Finding the Needle in a Microbial Haystack: Penn Researchers Test New Pathogen Detection Technology 

infection
Staining of tissue section from the patient for fungus. A Hematoxylin and Eosin (a-c) as well as Grocott Methanamine Silver (d) stain were performed on the tissue sections from an AML patient. Figure (a) shows the low power view of the soft tissue, (b) shows the 20X view, (c) shows the 40X view and (d) shows the 40X view using the silver Grocott stain. Fungus in blood vessels is shown with arrows. Credit: Erle Robertson, PhD, Perelman School of Medicine, University of Pennsylvania; Cancer Biology & Therapy

Patients who are undergoing treatment for diseases such as cancer often face the added challenge of a compromised immune system, which can be a toll both of their condition and the drugs used to treat it, leaving them vulnerable to various opportunistic infections. Many of these infections are not only life-threatening, but caused by rare organisms that are extremely difficult to isolate and identify. However, the sooner an infection is pinned down, the faster and more effectively it can be treated. After developing a novel investigational technology called PathoChip that can rapidly identify elusive microorganisms, a team of Penn Medicine researchers recently succeeded for the first time in identifying a pathogen in a patient sample, demonstrating the proof of principle that this technology can be used to identify pathogens in human disease.

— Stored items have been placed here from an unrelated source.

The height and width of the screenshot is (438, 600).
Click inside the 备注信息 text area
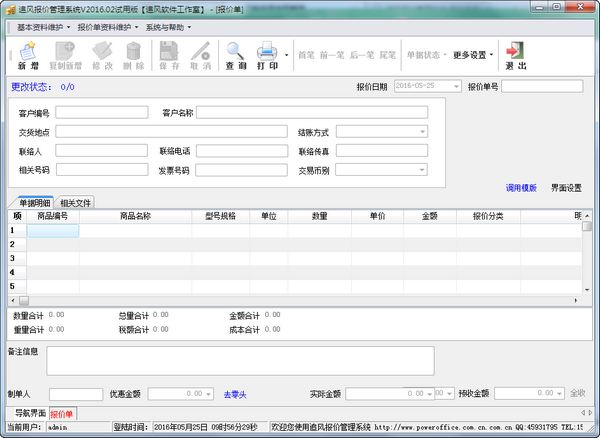pyautogui.click(x=240, y=361)
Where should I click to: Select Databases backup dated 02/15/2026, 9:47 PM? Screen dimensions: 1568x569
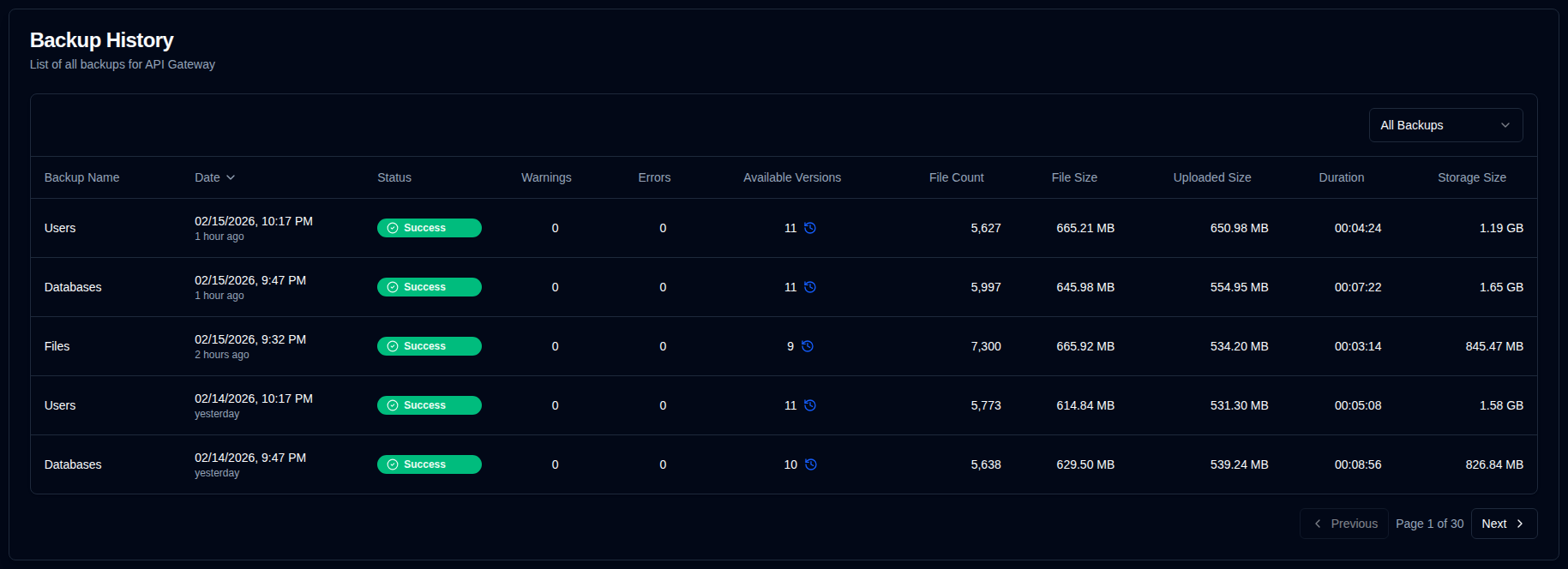[73, 287]
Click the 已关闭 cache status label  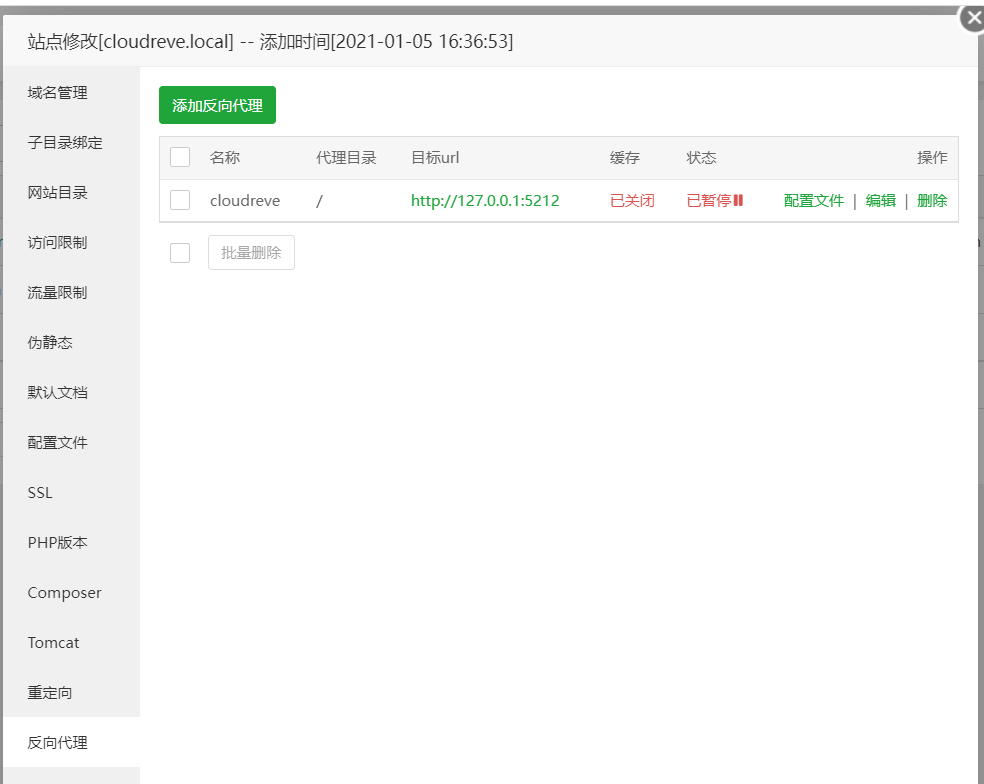(631, 200)
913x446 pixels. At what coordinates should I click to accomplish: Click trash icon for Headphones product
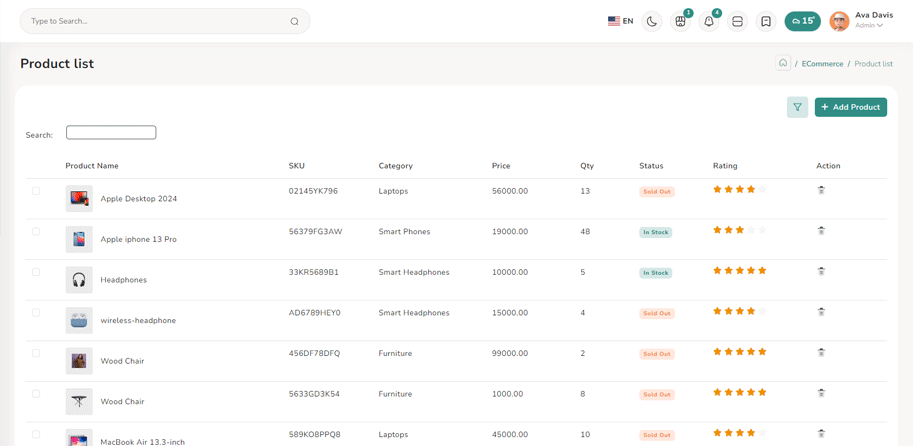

In a recently published study in Cancer Biology & Therapy, the group of Penn colleagues, led by Erle Robertson, PhD, professor and vice-chair  for research in Otorhinolaryngology at the Perelman School of Medicine, and James Alwine, PhD, a professor of Cancer Biology and Michael Feldman, MD, a professor of Pathology and Laboratory Medicine, used a version of the PathoChip microarray, which contains 60,000 probes for all known viruses, as well as a broad range of bacteria, protozoa, fungi, and helminthes, a parasitic worm, to identify the pathogenic agent in the sample of a patient. They analyzed preserved tissue samples from a middle-aged male with relapsed acute myelogenous leukemia (AML) who developed an unknown fungal infection following chemotherapy.

“We’ve run many tests to see if we could identify pathogens in the lab, just to see if the PathoChip has efficacy in identifying a variety of organisms, and we were able to identify all infectious agents tested, ”Robertson said. “But this was the first time we actually looked directly at a patient sample to identify a pathogenic agent.”

The PathoChip allows for a single sample to be tested simultaneously for thousands of possibilities, dramatically reducing the time required for diagnosis. They first screened the sample and analyzed it with a type of bioinformatics probe to narrow the focus to a specific microbial family. Seventeen organisms displaying the highest signal were compared with the signals from a control sample. Molecular signals obtained from additional bioinformatics tests provided further information, which led to the identification of the specific infectious agent– in this case one of the two species of Rhizomucor, a rare fungus known to cause zygomycosis in humans.

A potentially fatal illness most often seen in immunocompromised patients, zygomycosis is not only difficult to treat but challenging to diagnose. Fungal species can be painfully slow or even impossible to culture in the laboratory, delaying or preventing their identification and therefore patient treatment. As Robertson explains, the PathoChip provides an efficient alternative. “With this technology, out of 60,000 possibilities and probes that we used, in a little over 24 hours we were able to identify this particular fungi,” he says.

While other techniques, such as sequencing arrays, are available to identify unknown infectious organisms, these approaches can also have significant limitations. “You could use other technologies such as next-generation sequencing, but there would have to be a high percentage of nucleic acids present in the tissue, and technicians would need enough of these materials to do the sequencing,” Robertson explains.

“The analysis component of it would take more time,” he adds. “We think this technology is complementary to next-generation sequencing in some ways, and even more finely tuned, because we have a much higher sensitivity in detecting agents or individual organisms present in any kind of sample, whether it’s abiotic or biotic. We can identify agents in soil, for example, in plant tissue, in animal tissue, or human tissue.”

Robertson and his team in the laboratory, which includes Sagarika Banerjee, PhD, and research technician Kristen Peck, M.Sc. along with bioinformatics expert Zhi Wei, Ph.D. from the New Jersey Science and Technology Institute, are looking ahead to both expanding the capabilities of the PathoChip and increasing its use in the clinic: “We are constantly updating it based on what we think are important agents to include on the chip right now.” Additional work is currently being done to further develop the next steps for using PathoChip to identify infectious agents in the clinic. “This will take a great deal more research to eventually lead to approval for frontline clinical use in hospitals,” Robertson said.

This work was supported by an Avon Foundation Grant (Avon-02-2012-053) and by the Abramson Cancer Center Director’s fund.